Meaningful Encounters of the Second Kind

Although technology still can't mimic complex human relationships, understanding the way your customers think may be the next step in personalization

By Barry Grushkin

Dr. Solomon was an amazing professor. His enthusiasm was contagious. With just the right image, concept, metaphor, or diagram, he made the difficult crystal clear. His questions would nudge the class members toward making amazing realizations on their own. You could utter a few words, and he knew just what you were thinking. Once a student just said, "Hmm," and he said, "No, you are on the wrong track. Check this reference," and he was right!

Clairvoyance? No, the utmost in personalization.

Getting Beyond Semantic Tunnel Vision

Dr. Solomon was constantly attuned to how his students' understandings were evolving. "Personalization" is just one of a number of important terms for which, at our peril, we too easily lose sight of its depth and potential. Others include intelligence, relationship, metaphor, concept, learning, and information. However, if you return to the rich implications of these terms, new technological directions open up. But you must start asking the right questions to move ahead.

→ **SOURCE DATA**:
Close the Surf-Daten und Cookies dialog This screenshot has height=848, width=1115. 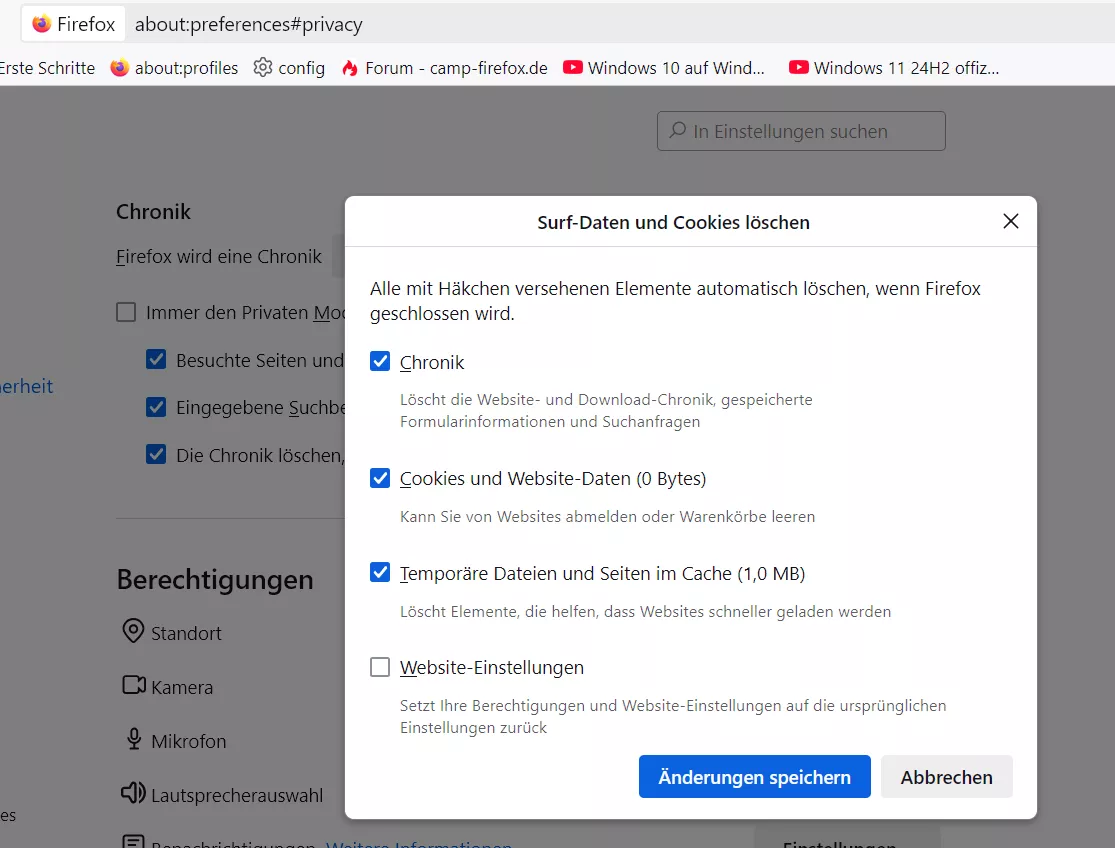pyautogui.click(x=1010, y=222)
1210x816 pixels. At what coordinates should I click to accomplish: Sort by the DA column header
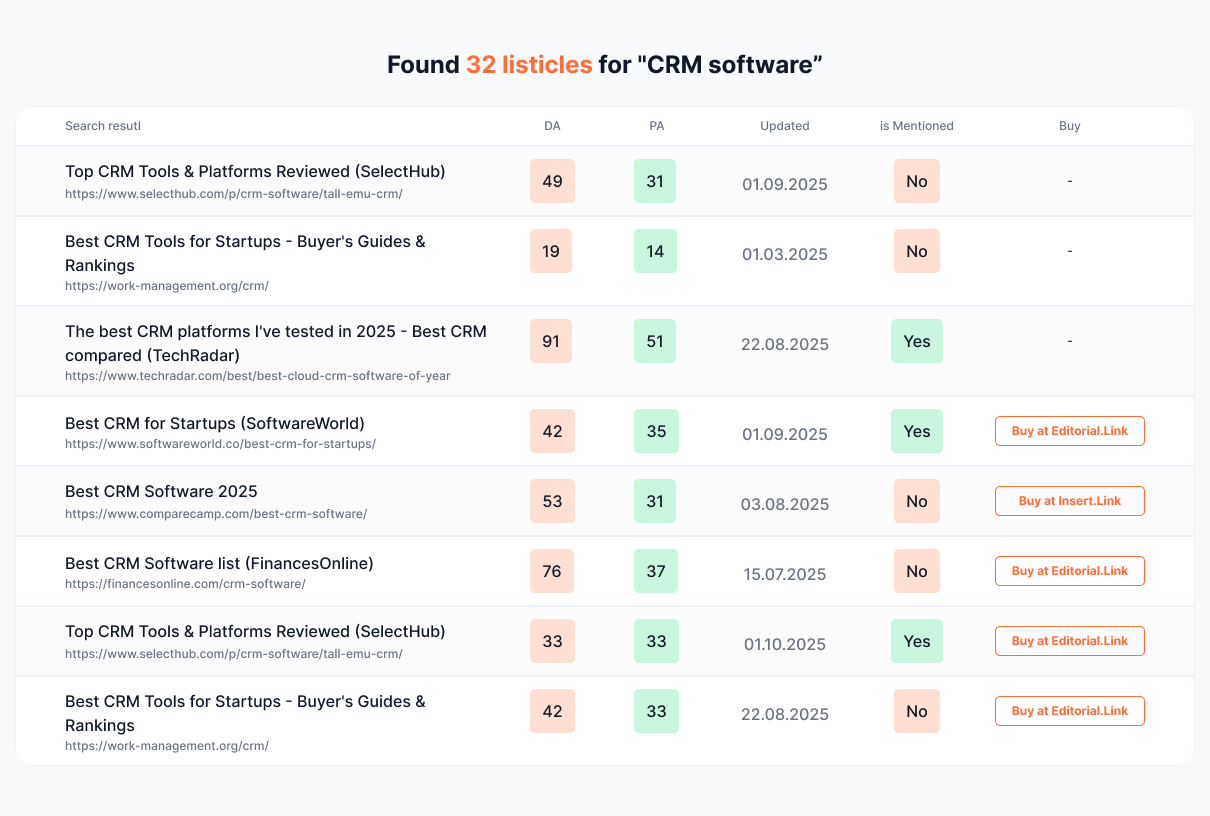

→ **STATED GOAL 1**: In the personalization article, copy everything from "Getting Beyond Semantic" down to "to move ahead.".
→ **STATED GOAL 2**: In the personalization article, what did Dr. Solomon reply when a student said only "Hmm"?

→ **EXERCISE ANSWER 1**:
Getting Beyond Semantic Tunnel Vision

Dr. Solomon was constantly attuned to how his students' understandings were evolving. "Personalization" is just one of a number of important terms for which, at our peril, we too easily lose sight of its depth and potential. Others include intelligence, relationship, metaphor, concept, learning, and information. However, if you return to the rich implications of these terms, new technological directions open up. But you must start asking the right questions to move ahead.

→ **EXERCISE ANSWER 2**: "No, you are on the wrong track. Check this reference."